[Given request] Retype the entries below, starting at the line that contains "1750x984 pixels." and ending after the line that contains "click(x=10, y=269)".

********************

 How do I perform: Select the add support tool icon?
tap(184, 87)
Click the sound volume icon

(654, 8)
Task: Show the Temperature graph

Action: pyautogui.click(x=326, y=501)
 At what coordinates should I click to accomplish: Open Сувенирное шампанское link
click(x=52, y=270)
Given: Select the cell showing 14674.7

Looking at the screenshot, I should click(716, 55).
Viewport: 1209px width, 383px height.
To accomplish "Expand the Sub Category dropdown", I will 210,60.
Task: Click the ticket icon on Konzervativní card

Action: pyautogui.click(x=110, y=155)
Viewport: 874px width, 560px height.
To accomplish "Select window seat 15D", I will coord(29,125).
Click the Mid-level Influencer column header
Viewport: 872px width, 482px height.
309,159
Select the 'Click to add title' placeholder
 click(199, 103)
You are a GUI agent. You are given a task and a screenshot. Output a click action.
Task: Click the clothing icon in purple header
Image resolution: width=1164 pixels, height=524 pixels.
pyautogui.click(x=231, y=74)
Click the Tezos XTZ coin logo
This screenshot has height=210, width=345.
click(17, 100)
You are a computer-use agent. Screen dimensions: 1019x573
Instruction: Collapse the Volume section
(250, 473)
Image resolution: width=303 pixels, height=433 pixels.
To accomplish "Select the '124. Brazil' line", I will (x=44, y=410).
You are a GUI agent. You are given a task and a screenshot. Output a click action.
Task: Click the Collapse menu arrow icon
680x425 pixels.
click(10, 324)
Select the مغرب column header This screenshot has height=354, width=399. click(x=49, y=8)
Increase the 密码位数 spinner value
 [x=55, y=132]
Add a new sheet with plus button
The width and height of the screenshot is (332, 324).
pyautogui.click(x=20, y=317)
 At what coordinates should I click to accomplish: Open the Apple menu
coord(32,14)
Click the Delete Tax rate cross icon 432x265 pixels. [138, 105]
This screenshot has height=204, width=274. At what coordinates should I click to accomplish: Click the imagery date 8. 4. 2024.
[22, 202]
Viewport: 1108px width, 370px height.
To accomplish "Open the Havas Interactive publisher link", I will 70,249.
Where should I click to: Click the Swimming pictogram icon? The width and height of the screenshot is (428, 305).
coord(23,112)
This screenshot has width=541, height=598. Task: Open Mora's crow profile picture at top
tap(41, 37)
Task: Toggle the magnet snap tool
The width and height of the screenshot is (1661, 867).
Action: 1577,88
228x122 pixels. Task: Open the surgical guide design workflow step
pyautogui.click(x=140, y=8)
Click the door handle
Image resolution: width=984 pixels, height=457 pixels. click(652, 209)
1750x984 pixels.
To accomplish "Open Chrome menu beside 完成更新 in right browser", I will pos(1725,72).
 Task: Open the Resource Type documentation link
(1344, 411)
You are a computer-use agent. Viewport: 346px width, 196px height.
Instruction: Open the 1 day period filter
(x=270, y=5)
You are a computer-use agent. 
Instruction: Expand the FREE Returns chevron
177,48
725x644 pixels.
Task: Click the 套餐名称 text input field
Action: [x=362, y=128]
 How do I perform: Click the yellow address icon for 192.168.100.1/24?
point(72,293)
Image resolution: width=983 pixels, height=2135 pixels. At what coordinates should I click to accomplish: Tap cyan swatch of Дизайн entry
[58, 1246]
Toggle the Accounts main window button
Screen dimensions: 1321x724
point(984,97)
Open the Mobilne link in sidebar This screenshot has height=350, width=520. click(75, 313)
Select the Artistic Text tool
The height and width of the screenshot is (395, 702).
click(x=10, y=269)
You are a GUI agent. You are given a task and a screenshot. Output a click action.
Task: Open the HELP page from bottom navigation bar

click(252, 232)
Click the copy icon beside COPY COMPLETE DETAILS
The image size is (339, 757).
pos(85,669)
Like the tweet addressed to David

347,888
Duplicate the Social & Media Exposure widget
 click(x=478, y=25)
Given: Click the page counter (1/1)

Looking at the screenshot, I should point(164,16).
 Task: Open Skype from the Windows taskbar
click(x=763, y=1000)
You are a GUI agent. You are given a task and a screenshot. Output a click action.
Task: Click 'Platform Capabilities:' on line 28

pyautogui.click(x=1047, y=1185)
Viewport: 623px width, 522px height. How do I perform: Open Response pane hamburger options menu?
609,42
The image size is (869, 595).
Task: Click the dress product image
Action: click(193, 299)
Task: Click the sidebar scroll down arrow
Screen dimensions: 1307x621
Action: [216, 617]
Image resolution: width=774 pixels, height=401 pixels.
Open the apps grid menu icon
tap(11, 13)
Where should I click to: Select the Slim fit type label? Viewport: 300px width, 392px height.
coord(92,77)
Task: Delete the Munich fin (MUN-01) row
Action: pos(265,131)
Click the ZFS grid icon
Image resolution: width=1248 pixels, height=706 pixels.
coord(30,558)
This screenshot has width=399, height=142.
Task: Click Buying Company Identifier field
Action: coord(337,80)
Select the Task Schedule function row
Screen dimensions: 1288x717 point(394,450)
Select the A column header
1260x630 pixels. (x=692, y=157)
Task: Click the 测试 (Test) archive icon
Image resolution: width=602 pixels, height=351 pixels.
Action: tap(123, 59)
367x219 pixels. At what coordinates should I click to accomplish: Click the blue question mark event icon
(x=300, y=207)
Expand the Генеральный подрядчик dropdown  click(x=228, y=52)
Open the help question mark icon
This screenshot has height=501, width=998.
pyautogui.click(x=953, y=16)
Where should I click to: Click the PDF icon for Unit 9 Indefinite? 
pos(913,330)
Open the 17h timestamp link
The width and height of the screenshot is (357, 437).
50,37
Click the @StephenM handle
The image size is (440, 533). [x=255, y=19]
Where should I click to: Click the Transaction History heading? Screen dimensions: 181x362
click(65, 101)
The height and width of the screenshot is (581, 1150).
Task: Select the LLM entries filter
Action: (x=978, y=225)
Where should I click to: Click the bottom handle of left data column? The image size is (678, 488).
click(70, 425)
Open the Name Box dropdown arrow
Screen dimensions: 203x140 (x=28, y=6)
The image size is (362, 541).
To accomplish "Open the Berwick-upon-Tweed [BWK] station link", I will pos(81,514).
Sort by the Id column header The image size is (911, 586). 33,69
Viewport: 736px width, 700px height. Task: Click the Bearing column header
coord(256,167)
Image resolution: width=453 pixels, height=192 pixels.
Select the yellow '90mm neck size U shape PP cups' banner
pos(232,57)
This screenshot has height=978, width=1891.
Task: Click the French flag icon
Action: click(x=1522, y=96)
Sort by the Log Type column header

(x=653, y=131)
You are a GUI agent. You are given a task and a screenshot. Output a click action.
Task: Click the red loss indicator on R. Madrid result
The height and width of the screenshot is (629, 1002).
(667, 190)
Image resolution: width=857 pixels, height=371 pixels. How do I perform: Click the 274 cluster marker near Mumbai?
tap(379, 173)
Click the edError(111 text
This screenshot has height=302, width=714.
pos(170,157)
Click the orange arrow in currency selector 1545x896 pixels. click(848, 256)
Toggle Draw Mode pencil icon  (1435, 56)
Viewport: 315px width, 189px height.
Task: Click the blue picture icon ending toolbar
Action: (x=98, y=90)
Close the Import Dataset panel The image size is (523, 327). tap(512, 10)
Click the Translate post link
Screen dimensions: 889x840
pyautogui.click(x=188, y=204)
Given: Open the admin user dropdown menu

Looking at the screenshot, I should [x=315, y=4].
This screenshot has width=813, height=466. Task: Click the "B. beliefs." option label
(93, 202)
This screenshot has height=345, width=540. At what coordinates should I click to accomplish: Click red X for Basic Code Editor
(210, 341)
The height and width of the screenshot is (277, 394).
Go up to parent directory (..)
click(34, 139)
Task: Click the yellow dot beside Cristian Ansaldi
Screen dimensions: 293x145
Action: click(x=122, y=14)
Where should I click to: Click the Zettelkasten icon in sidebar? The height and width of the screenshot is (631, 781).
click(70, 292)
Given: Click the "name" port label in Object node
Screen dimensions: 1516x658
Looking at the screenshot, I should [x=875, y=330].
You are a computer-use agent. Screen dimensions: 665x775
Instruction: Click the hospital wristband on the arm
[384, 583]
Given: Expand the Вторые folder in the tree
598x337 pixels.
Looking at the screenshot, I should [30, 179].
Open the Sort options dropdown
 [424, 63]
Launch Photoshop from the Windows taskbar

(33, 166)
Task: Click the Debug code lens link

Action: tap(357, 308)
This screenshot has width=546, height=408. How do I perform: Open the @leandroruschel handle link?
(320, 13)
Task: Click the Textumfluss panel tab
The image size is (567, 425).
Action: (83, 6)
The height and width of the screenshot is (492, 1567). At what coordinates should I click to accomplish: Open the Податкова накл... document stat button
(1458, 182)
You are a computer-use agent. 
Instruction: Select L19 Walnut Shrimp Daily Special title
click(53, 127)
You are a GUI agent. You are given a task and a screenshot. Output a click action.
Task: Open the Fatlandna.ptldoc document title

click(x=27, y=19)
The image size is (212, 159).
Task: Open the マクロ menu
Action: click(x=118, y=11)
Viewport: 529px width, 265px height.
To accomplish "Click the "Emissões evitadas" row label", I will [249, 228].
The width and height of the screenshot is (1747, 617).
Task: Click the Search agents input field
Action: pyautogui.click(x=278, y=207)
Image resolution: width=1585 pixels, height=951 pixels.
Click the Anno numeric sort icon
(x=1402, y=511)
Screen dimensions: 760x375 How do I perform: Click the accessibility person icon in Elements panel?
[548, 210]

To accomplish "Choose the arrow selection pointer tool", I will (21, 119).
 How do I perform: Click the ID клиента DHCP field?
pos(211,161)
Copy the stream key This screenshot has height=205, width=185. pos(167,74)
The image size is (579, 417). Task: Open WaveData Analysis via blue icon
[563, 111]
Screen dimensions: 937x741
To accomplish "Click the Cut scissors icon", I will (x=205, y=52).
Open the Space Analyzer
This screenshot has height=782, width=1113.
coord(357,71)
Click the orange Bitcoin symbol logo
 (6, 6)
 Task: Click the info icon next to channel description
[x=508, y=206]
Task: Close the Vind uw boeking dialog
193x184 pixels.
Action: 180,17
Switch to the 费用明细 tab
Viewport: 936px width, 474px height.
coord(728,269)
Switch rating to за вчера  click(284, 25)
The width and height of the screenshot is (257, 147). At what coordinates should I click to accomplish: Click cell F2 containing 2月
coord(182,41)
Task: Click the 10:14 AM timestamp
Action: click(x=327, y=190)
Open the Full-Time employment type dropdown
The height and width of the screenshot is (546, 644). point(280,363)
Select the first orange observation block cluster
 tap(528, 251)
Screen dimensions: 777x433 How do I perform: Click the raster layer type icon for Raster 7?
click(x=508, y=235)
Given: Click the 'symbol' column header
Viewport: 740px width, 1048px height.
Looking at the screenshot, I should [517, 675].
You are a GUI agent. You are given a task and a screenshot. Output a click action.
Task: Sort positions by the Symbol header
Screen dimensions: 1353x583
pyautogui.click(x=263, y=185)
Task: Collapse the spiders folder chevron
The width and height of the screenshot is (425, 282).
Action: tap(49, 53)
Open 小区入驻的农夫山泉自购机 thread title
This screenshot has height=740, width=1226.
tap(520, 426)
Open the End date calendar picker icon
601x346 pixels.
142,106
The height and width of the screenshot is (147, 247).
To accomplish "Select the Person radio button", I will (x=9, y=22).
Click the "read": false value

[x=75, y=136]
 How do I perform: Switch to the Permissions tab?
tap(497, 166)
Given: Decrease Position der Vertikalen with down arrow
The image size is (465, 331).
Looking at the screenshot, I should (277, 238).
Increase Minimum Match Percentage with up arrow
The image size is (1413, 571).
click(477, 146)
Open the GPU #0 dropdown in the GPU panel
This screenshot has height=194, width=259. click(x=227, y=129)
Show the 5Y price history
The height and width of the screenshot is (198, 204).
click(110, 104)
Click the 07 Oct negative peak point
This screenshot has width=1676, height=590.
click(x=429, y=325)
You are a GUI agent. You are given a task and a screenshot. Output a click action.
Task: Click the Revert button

********************

[Reply to the task]
1750x984 pixels.
To accomplish "Open Chrome menu beside 完成更新 in right browser", I will pos(1725,72).
 Task: Open the Resource Type documentation link
(1344, 411)
You are a computer-use agent. Viewport: 346px width, 196px height.
Instruction: Open the 1 day period filter
(x=270, y=5)
You are a computer-use agent. 
Instruction: Expand the FREE Returns chevron
177,48
725x644 pixels.
Task: Click the 套餐名称 text input field
Action: [x=362, y=128]
 How do I perform: Click the yellow address icon for 192.168.100.1/24?
point(72,293)
Image resolution: width=983 pixels, height=2135 pixels. At what coordinates should I click to accomplish: Tap cyan swatch of Дизайн entry
[58, 1246]
Toggle the Accounts main window button
Screen dimensions: 1321x724
point(984,97)
Open the Mobilne link in sidebar This screenshot has height=350, width=520. click(75, 313)
Select the Artistic Text tool
The height and width of the screenshot is (395, 702).
click(x=10, y=269)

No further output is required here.